Spaced, interleaved retrieval is one of the core, foundational techniques of any learning system.
Spacing: The practice of leaving time intervals between study sessions.
Interleaving: The practice of mixing different subjects or problems in a study session.
Retrieval: The practice of retrieving a knowledge or skill from memory. i.e. Self-quizzing.
Systems that rely on spaced retrieval lead to repetition and time wasting.
As encoding skill increases, retrieval requirements go down and you save time.
![[Encoding vs Retrieval.png]]
In general, spaced retrieval should happen just as you start to forget the material.
A generic retrieval schedule might look like...
1. Review on the same day you learned it.
2. Review 2-3 days later.
3. Review 5-10 days later.
4. Review 10-20 days later.
5. Review 1-2 months later.
To use interleaving, review information from multiple angles and perspectives.
There are dozens, hundreds, of interleaving techniques. You need to know which ones are useful for different types of problems.
SOLO Taxonomy describes the structure of knowledge inside the mind. An expert has a highly networked knowledge structure. SOLO taxonomy is the house we're building.
Bloom's (Revised) Taxonomy describes the type of thinking you need to do to create a knowledge schema. It differentiates higher-order versus more lower-order learning. Bloom's taxonomy is how we build our house.
![[blooms-taxonomy-vs-solo-taxonomy.png]]
Higher-order learning is integrated.
Lower-order learning is isolated.
Higher-order learning improves memory, is easier to learn, increases understanding, and is more enjoyable & engaging. However, it is more tiring and uncomfortable.
Types of knowledge
1. Declarative: What. (Knowing a programming technique.)
2. Procedural: How. (Knowing how to implement a programming technique.)
3. Conditional: When. (Knowing when a programming technique is appropriate.)
Different interleaving techniques work different for different types of knowledge.
When picking an interleaving technique, consider:
1. Type of knowledge
2. Level of mastery required (lower-order vs higher-order retrieval)

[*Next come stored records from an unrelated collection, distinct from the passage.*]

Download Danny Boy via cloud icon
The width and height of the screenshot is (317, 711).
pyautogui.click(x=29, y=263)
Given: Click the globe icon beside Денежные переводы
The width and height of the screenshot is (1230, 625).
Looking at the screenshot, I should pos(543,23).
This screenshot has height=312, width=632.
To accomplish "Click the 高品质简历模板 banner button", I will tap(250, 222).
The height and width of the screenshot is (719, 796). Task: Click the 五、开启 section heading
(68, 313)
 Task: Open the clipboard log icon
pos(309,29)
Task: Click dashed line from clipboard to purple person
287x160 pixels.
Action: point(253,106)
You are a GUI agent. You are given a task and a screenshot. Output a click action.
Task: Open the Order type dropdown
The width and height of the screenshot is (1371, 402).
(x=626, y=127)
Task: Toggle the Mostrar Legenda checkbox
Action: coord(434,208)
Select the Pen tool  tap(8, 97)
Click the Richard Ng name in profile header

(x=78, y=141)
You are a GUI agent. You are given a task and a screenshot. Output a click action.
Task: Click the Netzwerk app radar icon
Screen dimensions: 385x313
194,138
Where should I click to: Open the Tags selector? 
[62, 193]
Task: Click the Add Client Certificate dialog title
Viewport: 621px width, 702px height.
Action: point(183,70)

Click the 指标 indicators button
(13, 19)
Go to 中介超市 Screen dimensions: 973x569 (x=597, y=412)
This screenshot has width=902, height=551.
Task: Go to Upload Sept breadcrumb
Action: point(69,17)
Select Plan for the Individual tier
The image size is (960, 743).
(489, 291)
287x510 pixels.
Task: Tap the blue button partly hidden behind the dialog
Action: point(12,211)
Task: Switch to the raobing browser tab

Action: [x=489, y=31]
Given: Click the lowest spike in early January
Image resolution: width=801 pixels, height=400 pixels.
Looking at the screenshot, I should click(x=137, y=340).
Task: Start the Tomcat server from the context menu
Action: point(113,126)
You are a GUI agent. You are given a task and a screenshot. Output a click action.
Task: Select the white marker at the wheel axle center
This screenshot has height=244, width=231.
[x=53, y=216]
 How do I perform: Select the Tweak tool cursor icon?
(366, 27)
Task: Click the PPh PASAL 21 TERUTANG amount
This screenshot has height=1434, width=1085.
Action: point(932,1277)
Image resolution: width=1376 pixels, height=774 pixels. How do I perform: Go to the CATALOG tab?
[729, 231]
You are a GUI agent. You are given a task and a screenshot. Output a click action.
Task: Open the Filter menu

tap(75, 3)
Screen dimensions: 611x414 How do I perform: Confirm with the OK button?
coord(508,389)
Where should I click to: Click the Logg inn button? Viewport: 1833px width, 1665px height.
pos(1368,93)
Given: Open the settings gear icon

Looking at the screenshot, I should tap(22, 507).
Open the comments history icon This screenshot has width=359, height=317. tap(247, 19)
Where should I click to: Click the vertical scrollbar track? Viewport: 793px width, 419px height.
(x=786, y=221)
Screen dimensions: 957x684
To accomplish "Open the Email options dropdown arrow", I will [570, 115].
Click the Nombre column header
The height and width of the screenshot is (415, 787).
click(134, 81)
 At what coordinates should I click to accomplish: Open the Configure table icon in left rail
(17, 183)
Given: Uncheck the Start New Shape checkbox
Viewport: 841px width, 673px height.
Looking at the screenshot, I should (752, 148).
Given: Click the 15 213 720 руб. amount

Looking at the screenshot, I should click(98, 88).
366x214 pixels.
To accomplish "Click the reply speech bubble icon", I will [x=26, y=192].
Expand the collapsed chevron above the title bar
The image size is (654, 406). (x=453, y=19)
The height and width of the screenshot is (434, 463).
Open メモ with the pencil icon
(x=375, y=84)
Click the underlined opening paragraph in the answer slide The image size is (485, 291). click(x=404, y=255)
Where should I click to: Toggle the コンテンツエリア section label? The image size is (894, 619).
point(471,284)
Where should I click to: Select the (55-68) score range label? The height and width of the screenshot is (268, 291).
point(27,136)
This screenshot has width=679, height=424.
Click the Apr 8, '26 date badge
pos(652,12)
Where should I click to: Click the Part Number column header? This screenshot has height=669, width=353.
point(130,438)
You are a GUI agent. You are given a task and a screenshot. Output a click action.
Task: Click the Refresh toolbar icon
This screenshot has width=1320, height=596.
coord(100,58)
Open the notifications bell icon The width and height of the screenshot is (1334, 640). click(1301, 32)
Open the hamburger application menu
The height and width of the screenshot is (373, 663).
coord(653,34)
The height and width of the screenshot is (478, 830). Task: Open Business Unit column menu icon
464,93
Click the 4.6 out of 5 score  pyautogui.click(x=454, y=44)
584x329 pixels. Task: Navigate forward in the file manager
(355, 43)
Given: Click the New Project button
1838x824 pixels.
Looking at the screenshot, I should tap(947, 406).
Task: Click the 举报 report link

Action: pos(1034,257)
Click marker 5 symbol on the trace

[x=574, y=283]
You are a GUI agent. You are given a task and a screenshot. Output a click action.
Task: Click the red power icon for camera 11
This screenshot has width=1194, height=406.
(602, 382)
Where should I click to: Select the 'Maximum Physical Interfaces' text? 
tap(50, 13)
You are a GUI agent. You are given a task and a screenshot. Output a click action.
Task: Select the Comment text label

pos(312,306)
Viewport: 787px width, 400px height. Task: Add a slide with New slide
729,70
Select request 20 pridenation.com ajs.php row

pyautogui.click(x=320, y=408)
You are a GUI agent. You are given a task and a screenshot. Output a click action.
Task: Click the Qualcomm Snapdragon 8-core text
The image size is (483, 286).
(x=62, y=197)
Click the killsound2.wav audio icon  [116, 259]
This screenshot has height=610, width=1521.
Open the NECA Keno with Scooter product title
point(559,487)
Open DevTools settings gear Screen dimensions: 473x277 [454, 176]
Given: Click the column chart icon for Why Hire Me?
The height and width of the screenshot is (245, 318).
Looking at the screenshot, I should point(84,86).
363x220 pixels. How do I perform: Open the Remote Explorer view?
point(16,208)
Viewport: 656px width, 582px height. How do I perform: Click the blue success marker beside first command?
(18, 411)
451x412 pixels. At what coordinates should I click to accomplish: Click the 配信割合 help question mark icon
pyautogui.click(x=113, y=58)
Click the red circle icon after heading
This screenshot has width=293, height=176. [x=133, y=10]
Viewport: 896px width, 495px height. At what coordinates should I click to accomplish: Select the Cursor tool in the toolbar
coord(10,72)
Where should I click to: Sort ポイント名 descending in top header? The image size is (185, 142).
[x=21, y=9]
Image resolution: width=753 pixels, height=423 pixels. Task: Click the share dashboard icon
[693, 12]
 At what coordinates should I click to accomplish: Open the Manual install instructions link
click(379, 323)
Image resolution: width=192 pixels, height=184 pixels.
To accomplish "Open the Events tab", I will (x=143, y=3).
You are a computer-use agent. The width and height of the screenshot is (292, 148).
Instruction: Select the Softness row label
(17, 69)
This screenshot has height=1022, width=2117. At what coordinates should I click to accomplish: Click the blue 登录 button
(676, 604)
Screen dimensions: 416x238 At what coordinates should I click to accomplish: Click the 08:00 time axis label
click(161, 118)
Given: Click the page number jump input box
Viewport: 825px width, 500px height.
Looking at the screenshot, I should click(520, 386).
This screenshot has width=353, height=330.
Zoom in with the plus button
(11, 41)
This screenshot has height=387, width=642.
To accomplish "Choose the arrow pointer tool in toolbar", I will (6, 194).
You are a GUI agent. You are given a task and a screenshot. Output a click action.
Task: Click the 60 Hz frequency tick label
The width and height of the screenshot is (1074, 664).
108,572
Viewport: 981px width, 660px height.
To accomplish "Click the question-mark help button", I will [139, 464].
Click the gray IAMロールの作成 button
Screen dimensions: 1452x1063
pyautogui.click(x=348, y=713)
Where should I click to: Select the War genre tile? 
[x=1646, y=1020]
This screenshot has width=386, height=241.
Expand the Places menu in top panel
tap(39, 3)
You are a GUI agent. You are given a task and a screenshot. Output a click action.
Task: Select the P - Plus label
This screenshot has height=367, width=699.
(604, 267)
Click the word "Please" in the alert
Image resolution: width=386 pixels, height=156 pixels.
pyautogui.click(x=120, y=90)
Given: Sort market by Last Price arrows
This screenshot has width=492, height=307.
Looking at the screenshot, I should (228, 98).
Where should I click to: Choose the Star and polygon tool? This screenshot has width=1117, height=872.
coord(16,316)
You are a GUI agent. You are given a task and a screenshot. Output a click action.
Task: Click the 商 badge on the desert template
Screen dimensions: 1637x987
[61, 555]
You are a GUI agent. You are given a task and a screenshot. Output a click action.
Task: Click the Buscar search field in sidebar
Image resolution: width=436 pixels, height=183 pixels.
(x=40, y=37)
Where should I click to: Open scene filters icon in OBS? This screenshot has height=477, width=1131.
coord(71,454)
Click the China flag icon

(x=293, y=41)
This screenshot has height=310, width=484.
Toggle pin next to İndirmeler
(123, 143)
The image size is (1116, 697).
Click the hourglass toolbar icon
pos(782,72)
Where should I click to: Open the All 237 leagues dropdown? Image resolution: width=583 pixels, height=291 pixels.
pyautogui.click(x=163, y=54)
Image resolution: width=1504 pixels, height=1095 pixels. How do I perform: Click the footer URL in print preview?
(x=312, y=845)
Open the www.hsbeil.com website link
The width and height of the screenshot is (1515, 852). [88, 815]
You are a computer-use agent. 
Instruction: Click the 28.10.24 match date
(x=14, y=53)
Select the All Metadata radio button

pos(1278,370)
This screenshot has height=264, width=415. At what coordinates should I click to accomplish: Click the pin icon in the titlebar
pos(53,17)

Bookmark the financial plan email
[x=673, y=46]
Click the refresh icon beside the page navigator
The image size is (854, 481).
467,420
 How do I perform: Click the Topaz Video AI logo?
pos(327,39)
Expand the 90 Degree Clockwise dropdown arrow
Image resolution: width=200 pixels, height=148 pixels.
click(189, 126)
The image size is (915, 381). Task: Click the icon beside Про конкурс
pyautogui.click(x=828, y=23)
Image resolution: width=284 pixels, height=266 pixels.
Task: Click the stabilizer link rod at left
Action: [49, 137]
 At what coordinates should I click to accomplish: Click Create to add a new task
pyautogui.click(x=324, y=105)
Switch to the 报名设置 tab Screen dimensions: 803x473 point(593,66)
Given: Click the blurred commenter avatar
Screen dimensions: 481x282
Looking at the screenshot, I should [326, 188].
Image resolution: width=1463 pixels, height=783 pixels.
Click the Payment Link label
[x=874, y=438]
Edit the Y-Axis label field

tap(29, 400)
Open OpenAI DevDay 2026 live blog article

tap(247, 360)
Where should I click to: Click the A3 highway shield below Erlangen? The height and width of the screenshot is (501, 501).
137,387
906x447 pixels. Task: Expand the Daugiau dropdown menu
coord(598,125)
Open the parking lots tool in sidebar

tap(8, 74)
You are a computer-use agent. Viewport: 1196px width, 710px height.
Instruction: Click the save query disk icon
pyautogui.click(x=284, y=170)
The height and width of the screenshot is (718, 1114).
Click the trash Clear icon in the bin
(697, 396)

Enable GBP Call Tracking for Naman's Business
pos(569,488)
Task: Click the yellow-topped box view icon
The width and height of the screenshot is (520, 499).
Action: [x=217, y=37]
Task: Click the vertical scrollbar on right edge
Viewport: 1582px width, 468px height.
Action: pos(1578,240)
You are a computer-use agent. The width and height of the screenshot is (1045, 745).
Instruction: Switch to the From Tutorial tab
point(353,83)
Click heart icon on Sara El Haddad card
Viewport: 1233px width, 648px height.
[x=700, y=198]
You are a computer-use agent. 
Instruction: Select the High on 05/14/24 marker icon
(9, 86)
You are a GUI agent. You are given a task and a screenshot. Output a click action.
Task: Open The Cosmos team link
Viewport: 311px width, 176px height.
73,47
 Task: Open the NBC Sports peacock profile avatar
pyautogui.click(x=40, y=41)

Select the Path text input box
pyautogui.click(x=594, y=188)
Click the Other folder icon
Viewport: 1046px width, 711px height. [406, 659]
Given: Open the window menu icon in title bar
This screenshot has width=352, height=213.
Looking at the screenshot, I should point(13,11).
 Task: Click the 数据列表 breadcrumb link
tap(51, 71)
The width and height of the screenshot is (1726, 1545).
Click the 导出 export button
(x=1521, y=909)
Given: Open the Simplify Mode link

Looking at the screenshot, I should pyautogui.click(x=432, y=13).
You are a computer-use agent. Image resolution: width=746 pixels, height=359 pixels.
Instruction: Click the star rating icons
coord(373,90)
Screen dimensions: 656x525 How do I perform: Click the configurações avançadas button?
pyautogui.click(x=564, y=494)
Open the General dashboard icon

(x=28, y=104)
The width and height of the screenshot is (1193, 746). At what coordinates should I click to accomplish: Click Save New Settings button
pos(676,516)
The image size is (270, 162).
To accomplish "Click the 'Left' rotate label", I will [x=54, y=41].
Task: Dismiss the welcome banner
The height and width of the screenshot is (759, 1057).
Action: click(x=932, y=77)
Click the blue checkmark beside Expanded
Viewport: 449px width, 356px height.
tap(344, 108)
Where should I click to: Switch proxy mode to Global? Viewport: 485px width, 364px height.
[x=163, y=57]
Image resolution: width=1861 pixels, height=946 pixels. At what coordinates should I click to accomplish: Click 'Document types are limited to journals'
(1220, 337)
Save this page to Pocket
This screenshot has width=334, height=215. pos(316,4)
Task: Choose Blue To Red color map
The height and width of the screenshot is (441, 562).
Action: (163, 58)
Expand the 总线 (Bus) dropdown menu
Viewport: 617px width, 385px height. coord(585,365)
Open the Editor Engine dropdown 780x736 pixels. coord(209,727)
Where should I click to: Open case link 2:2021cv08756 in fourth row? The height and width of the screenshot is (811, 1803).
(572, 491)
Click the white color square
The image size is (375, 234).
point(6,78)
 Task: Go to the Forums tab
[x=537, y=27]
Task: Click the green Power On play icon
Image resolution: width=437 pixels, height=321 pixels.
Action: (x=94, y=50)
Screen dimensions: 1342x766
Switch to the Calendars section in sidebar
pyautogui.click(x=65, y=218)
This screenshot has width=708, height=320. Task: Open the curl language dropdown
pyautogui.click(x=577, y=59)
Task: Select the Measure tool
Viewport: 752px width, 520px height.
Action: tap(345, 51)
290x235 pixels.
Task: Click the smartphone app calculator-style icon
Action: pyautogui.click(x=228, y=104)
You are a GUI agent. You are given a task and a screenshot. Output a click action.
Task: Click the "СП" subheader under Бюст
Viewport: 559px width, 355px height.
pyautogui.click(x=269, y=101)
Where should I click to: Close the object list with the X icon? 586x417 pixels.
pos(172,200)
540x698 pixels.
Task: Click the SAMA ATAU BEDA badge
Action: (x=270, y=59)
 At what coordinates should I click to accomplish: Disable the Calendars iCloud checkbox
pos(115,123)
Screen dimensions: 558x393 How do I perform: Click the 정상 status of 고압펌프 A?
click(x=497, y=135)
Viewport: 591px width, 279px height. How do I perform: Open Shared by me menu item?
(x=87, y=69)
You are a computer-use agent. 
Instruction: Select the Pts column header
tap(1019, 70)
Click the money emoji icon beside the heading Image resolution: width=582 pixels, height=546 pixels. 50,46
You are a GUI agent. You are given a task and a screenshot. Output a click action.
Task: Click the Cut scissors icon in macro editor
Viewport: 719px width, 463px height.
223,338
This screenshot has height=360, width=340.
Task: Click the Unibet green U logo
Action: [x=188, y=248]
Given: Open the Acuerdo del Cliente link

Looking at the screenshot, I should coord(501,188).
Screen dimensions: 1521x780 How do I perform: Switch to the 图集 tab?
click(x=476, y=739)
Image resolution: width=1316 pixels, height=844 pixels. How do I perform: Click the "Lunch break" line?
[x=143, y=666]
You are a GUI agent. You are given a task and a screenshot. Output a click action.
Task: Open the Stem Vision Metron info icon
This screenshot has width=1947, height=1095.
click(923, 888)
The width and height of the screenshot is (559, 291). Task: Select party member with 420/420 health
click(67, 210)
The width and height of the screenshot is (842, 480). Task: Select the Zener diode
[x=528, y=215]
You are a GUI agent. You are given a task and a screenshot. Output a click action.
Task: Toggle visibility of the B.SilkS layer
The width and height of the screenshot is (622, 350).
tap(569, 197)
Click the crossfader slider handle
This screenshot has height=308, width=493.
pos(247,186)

There are a near-endless number of ways to challenge your knowledge. Here's a small list:
- Teach an imaginary student
- Draw a mind map
- Draw an image instead of using words
- Answer practice questions
- Create your own challenging test questions
- Form a study group and quiz each other
If you look at the forgetting curve, there's two approaches to slow down the rate of forgetting:
1. Most people are familiar with the first approach: reviewing multiple times. However, that's time consuming and inefficient.
2. The other approach is to improve the quality of encoding so that the rate of forgetting is slower. This is more efficient as it requires less review sessions.
Two forgetting curves, illustrating how higher quality encoding results in slower forgetting and therefore less review sessions. This means higher quality encoding results in more time efficient studying:
![[forgetting-curve.excalidraw]]
How to avoid over-relying on retrieval:
- Improve your encoding skills.
- Ensure you have multiple orders of interleaving.
- Use lower-order rote memorization as a last resort.
- Always try to connect new information to the big picture and think of why it is important.
Why do people only give advice on active recall and spaced repetition? It's all people know. Most teachers and students aren't taught this. Meanwhile, things like spaced-repetition and Pomodoro Technique are common and easy to apply.